EXERCISE OBJECTIVE:
Print, exactly as they appear in the listing below, the lines from the line with "You are a GUI" to the line with "作品一覧へ戻る (258, 2321)", with both end lines kept.

RECORDS FOR THIS EXERCISE:
┄┄┄┄┄┄┄┄┄┄┄┄┄┄┄┄┄┄┄┄

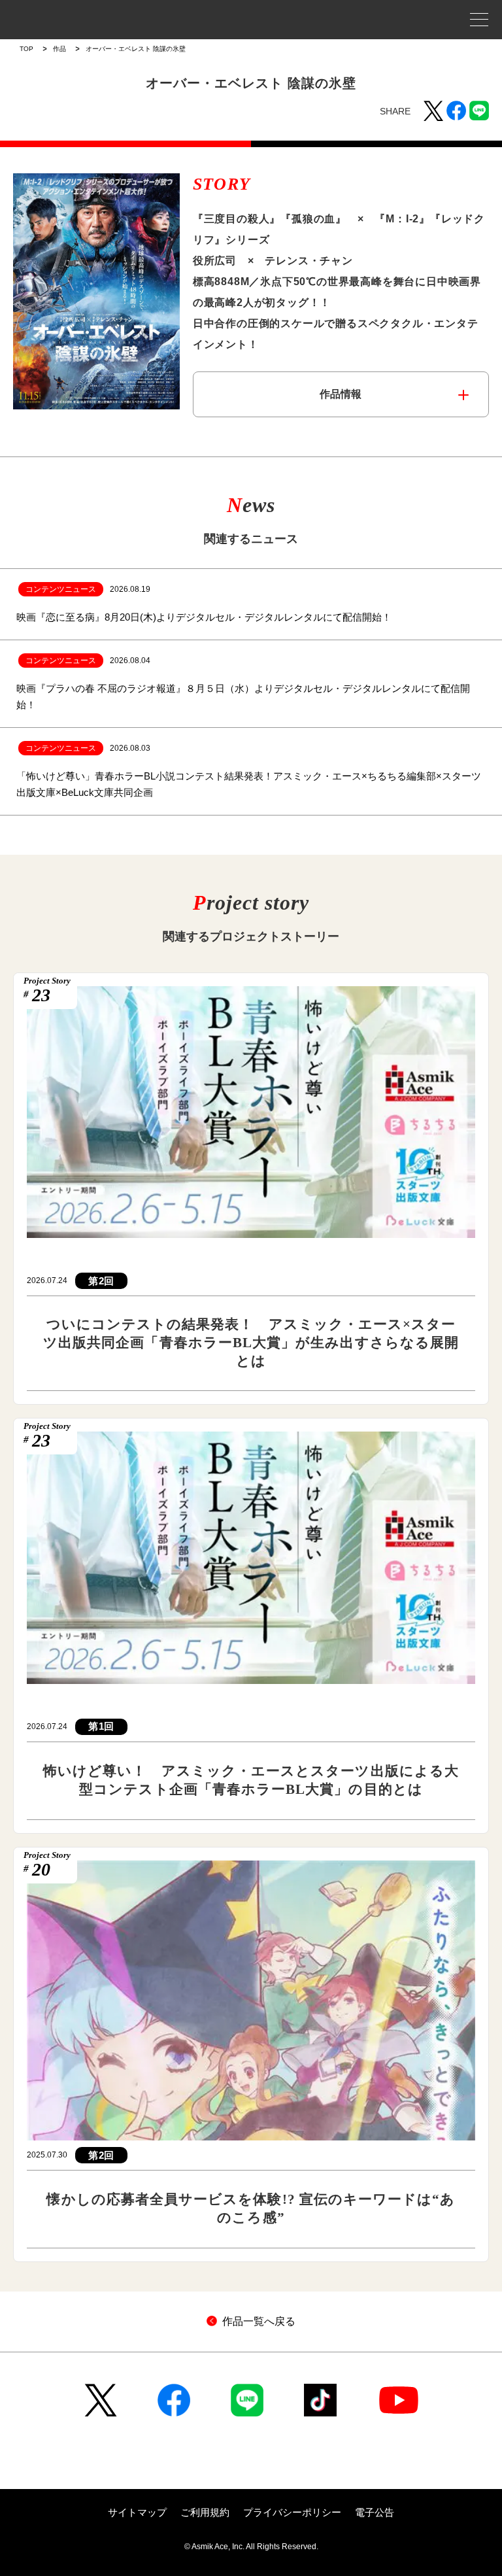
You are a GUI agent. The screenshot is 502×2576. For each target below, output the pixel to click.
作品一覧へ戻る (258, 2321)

┄┄┄┄┄┄┄┄┄┄┄┄┄┄┄┄┄┄┄┄

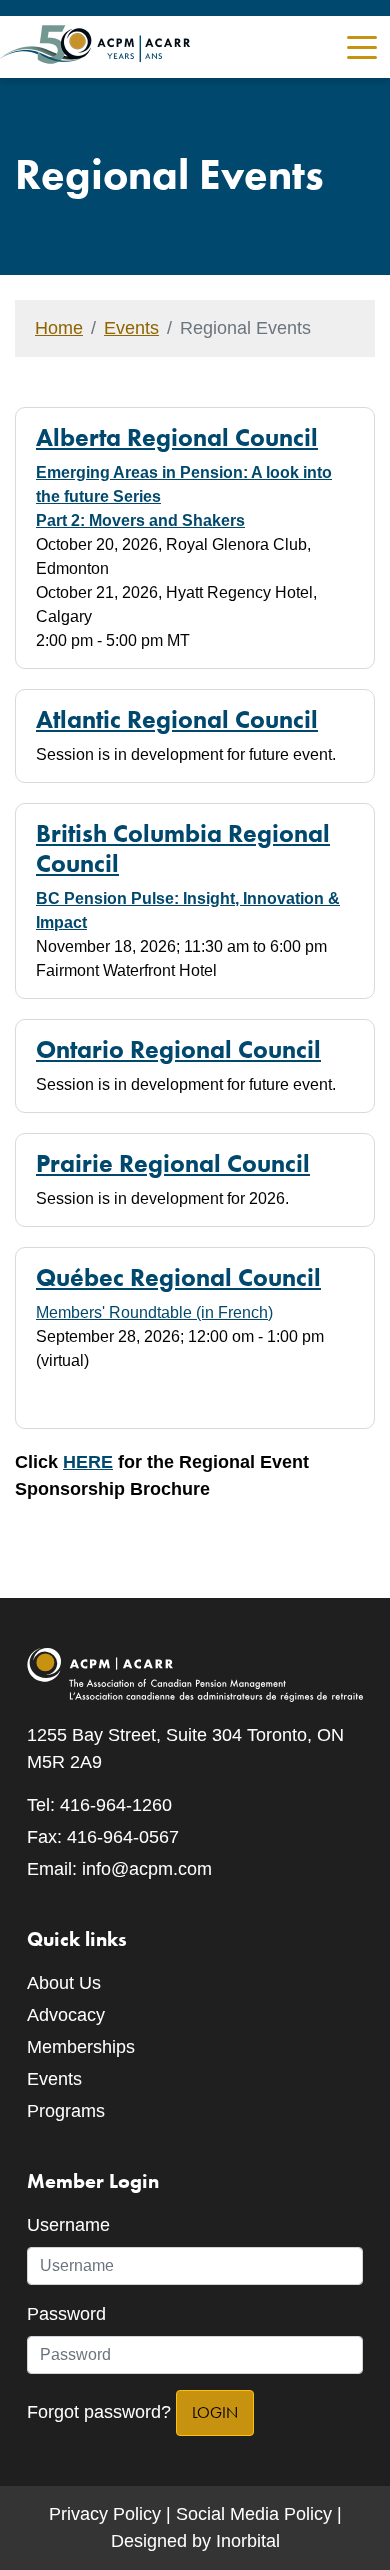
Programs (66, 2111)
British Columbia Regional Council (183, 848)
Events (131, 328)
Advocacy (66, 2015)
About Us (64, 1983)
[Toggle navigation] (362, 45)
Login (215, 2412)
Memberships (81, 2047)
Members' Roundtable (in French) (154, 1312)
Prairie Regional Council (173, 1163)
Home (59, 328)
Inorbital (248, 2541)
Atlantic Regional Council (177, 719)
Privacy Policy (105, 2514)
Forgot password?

┄┄┄┄┄┄┄┄┄┄┄┄┄┄┄┄┄┄┄┄

RESPONSE FOR THIS EXERCISE:
You are a GUI agent. The screenshot is 502×2576. For each target below, output the pixel to click.
作品一覧へ戻る (258, 2321)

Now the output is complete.